Film acting – or screen acting – is specific to acting performances for camera. It shares a lot of similarities with stage acting, but it’s also distinct from stage acting, especially in terms of techniques used in film acting.
How is Film Acting Different to Stage Acting?
Film acting requires different use of the body, facial expressions, voice and characterisation than stage acting. Film acting is much more subtle and nuanced, it relies more on subtle movements and expressions than stage performances, which require lots of projection and amplification.
Film acting also requires understanding of the camera’s role in telling the story. In theatre, the barrier between actors and audience is called “the fourth wall” but in film, that barrier is a lens, which is purposed by the director and comes with its own characterisation and can dramatically alter the storytelling.
Another key difference between film acting and stage acting is all around the style of acting: film acting is almost exclusively in a naturalistic style, unlike stage acting, where there is more creative licence available to act in a range of different styles.
The life of a film actor can be tough. It’s a highly competitive industry, with a lot of people interested to pursue a career in film acting.
So what film acting skills do you need to stand out?
To be a successful film actor, you’ll ideally need a range of both creative and technical film acting skills. These include good working knowledge of how to use your body, face and voice to express a character and to tell the story.
You’ll also need the ability to interpret a character from the script, and express that character in front of the camera. You’ll need to make your performance believable, take after take after take.
Although some people are lucky enough to claim a “natural talent”, the best way to build and develop these skills is to take part in film acting training, either acting classes or workshops, or through regular practise in making your own work.
These are practical skills that you need to work on, so they aren’t easily developed through passive learning. You have to practise them to develop and refine your abilities.
These acting skills are important, but life in film acting isn’t all about what you can do in front of a camera.
What Other Skills are Useful for a Career in Film Acting?
You’ll need to engage in the casting and audition process, which includes building relationships, professionalism and networking. This also takes a huge amount of resilience and perseverance; you may have to deal with a lot of rejection, and you may find yourself juggling “day jobs” with auditions, often at short notice.
You’ll also need to demonstrate your adaptability. Casting directors may ask particular requests of you, change the role you’re auditioning for, or ask that you show them a different scene to the one you’ve prepared for.
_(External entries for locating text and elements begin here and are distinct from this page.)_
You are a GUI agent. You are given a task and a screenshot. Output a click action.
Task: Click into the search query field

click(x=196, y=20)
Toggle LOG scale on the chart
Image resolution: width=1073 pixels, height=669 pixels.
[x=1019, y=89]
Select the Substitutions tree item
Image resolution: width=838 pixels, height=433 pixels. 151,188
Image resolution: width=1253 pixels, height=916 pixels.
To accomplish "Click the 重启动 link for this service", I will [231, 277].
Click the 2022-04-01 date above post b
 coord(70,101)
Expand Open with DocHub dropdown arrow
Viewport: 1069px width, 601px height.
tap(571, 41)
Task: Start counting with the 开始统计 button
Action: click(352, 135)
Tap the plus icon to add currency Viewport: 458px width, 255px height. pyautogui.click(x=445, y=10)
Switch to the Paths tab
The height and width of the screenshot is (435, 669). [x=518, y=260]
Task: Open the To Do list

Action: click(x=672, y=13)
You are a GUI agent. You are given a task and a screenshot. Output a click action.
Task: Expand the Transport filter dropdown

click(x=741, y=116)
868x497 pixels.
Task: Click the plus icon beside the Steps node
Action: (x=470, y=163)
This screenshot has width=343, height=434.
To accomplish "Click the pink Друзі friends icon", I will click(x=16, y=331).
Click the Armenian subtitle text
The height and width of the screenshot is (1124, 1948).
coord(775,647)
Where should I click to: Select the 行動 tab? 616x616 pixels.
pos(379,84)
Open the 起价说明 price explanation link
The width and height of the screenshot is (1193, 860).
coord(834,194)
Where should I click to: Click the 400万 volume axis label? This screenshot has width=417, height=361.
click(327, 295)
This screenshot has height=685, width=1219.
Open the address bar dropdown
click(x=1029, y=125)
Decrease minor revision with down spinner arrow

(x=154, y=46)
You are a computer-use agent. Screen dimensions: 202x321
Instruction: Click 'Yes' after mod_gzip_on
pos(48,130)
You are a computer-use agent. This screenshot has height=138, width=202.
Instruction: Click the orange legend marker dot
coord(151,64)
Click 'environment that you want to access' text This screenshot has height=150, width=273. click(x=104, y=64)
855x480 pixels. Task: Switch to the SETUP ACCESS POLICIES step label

Once you’ve been cast in a film acting role, you’ll also need to work alongside many other filmmaking practitioners. You’ll need to understand how to take direction and how to work alongside the crew. You’ll also need to work alongside costume fitters and designers, with lots of appointments, rehearsals and meetings prior to the shooting schedule. This all takes organisation, preparation and well developed people skills and collaborative skills.
Once on set, another key trait you’ll need is patience. It takes a long time to shoot a film production, every shot takes preparation and set up and there will be many – many – times you’ll need to wait patiently as the crew prepare to shoot or reshoot. You’ll also need patience when filming, as it’s likely you’ll be asked to replay the scene many times over. This is to capture multiple angles, but also because things go wrong – often this is nothing to do with your performance.
Once you’ve completed production, there may be other promotional responsibilities you have as part of your film acting role. These include press junkets, talk shows and other promos designed to raise awareness of the film or TV show. This can be one of the most tiresome and disliked aspects of film acting, because it’s often repetitive, the days are long, and it often involves lots of travel. It also stops you from being available for more film acting work, but it’s an important part of the contract. You’ll need to able to handle journalists and press activities with patience and professionalism for this part of the job.
So alongside all the self-promotional skills you’ll need to get noticed within the audition process, and all the industry skills you’ll need to land your first film acting role, there are also lots of other skills you’ll need once filming starts and once it’s wrapped too.
When a production finishes, it can feel overwhelming for screen actors, as you very quickly go from a family-like bubble to all being very separate and no longer tied together by the production. Many screen actors struggle when this happens, so developing your resilience and building a strong support network can help.
The practicalities of building a career in film acting are often much more than just knowing how to act to camera. Like in any creative role, how you work with others plays a huge part in the journey.